ABOUT THIS EXERCISE
Within the listing below, show every line that contains the word "Expand".
····················
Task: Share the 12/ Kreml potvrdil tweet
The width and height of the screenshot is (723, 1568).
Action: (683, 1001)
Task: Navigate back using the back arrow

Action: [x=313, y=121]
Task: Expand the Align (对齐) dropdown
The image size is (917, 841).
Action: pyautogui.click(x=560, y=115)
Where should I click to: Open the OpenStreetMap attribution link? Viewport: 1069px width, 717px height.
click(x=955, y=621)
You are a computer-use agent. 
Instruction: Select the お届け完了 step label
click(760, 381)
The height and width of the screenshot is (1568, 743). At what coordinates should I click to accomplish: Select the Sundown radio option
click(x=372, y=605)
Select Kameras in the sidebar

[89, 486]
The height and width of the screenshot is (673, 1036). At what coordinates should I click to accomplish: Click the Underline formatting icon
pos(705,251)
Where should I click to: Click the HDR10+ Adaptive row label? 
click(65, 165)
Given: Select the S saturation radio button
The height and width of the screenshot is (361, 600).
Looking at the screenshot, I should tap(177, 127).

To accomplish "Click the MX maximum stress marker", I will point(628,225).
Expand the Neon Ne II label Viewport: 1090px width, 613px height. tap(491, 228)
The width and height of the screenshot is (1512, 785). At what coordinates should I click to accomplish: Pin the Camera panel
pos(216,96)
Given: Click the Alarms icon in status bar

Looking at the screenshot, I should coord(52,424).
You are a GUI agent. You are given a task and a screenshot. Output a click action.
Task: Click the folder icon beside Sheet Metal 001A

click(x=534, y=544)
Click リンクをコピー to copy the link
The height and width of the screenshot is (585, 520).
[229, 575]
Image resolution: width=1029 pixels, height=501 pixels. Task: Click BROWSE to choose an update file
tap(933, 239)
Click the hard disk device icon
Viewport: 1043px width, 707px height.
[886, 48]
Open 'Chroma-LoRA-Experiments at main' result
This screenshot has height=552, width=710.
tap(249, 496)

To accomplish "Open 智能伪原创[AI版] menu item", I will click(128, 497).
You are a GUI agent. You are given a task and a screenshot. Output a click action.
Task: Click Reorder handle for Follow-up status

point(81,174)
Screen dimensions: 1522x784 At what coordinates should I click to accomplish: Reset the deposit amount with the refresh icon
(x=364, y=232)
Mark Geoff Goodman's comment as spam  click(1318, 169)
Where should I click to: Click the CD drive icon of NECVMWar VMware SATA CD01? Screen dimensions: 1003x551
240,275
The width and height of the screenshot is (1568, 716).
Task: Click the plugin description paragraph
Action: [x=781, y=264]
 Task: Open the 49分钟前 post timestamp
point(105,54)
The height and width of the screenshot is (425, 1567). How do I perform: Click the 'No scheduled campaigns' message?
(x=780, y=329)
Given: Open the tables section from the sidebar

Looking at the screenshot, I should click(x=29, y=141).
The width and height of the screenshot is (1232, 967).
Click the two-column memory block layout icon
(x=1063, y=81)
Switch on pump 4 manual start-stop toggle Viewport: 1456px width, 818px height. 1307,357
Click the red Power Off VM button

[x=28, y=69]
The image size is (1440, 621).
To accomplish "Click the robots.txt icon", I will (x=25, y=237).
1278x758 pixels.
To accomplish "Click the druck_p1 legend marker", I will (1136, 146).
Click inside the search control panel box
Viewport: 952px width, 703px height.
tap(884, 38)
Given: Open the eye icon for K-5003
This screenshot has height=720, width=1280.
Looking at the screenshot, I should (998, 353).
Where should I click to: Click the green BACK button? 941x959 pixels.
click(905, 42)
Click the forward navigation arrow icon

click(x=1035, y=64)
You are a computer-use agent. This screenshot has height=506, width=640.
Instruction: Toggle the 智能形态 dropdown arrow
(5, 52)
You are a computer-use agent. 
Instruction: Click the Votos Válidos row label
····················
EXERCISE OUTPUT
Task: Expand the Align (对齐) dropdown
Expand the Neon Ne II label Viewport: 1090px width, 613px height. tap(491, 228)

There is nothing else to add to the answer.